A case study, as described by Ashish:
If you’re a poor female farmer on the Tanzania-Rwanda border, feeding a family of eight or ten on $300 a year, which is less than $2 a day. At harvest, the broker says to her that unless she sells her corn to him at a price it will get wasted. The mother is forced to sell the corn because she has no access to information. She has no identity. But if she has a piece of land and has been harvesting crops for thirty years, she should be able to produce 100 kilos of corn. Then the U.N. has orchestrated buyer contracts for that 100 kilos of corn.
Using BanQu, this mother/farmer has three things which she never had before.
On her phone, through the blockchain and BanQu, she gets to know that her one acre of land can help her produce 100 kilos of corn for which she has a buyer (the U.N.), even if the harvest is a few months away.

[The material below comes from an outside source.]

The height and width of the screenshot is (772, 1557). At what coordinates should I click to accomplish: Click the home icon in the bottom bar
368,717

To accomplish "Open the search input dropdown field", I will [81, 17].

If you dry the corn to 13 percent moisture content, the price of corn doubles. With BanQu’s technology, the mother has an identity. She owns a piece of land, has a produce forecast and a buyer. That buyer will now allow her to get collateral to get a dryer so she can dry her corn. All that becomes part of her history.
The blockchain has given her an identity created by her transaction history. She can now borrow as lenders can see that she has a piece of land, a microloan, a harvest, a dryer and that she is selling them at market price. If that Rwandan woman farmer has her identity in the blockchain and she has gone through three farming cycles, the lender would not charge her 30 percent on $100 but would charge her 4 percent on $100 because she has a history.

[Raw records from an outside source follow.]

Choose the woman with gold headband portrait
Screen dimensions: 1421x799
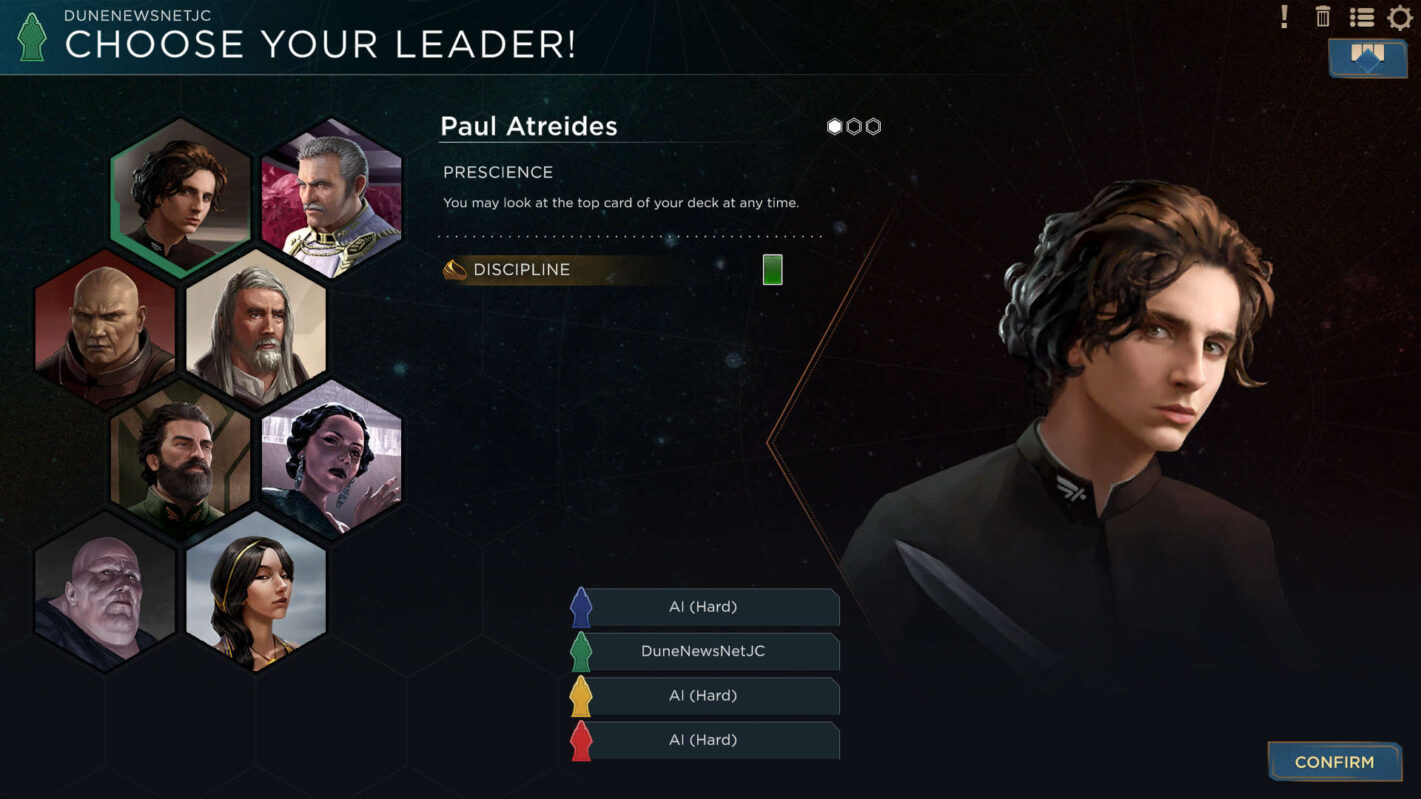(x=256, y=590)
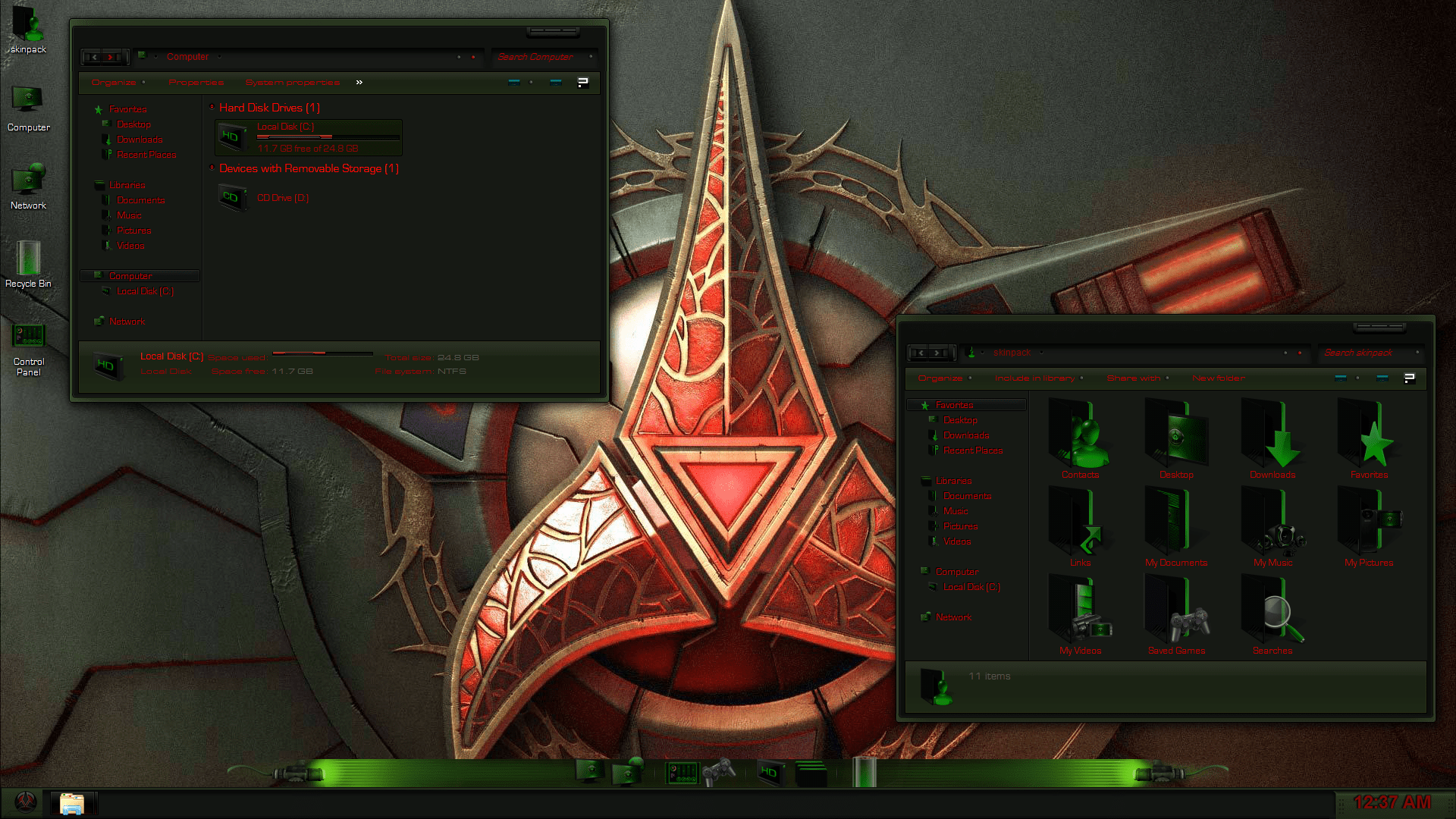The image size is (1456, 819).
Task: Open Control Panel from the desktop
Action: tap(29, 336)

For me, this raises the question as to whether too many modern-day financial services have too high qualification requirements. These requirements effectively alienate up to 2.7 billion people. If this is true, there are plenty who could learn from platforms like BanQu.
As with the majority of Fintech use cases of the blockchain, this is still in its early stages and is yet to be proven as a viable business model. If BanQu can prove itself to be just that, then there’s nothing stopping it from potentially creating yet another leapfrog moment.